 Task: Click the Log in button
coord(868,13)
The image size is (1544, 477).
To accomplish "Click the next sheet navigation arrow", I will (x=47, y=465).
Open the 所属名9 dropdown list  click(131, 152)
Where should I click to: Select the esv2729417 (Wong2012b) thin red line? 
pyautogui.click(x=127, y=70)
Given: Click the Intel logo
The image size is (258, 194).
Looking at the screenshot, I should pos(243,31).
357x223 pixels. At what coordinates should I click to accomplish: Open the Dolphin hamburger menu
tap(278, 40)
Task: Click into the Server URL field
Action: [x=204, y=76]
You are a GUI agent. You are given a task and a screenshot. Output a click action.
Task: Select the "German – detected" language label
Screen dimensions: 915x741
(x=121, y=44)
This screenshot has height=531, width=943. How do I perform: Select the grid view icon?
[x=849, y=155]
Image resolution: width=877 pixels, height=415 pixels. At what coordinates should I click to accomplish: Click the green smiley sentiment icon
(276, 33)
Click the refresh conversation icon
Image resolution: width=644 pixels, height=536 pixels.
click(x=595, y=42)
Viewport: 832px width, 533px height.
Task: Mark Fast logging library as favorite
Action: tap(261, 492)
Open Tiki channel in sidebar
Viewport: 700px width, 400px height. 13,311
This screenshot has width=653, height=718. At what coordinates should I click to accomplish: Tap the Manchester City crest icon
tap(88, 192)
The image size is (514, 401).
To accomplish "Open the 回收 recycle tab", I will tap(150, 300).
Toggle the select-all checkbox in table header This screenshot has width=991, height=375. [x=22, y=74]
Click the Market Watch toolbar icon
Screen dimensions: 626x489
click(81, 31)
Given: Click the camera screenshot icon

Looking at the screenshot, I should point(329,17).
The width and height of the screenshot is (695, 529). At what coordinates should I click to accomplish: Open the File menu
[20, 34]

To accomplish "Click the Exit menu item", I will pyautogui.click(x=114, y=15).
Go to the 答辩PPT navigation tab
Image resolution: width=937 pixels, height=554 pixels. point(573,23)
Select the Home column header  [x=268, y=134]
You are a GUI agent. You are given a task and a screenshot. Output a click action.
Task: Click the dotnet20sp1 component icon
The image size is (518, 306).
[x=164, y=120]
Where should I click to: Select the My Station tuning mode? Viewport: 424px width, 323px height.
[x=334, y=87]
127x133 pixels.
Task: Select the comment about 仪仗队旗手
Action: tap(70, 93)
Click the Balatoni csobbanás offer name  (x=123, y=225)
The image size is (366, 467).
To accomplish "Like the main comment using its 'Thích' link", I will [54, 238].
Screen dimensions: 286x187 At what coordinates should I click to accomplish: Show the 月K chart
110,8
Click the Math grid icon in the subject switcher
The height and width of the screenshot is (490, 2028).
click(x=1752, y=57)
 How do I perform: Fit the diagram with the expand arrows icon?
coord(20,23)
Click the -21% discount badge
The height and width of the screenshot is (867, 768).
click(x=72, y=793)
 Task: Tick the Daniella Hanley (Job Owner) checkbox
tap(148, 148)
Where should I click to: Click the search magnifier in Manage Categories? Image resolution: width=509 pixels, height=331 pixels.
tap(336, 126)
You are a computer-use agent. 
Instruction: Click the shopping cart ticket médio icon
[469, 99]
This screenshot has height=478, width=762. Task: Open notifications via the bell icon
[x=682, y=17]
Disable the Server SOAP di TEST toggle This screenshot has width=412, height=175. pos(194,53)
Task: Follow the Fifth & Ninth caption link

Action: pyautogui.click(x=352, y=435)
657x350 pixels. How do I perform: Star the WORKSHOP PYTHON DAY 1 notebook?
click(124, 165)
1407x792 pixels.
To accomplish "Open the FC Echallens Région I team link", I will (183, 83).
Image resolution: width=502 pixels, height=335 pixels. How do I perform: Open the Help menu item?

::::::::

• SET TASK: Select every line in the records that contains the string "Server", and copy each one out.

• RESULT:
Task: Click into the Server URL field
Disable the Server SOAP di TEST toggle This screenshot has width=412, height=175. pos(194,53)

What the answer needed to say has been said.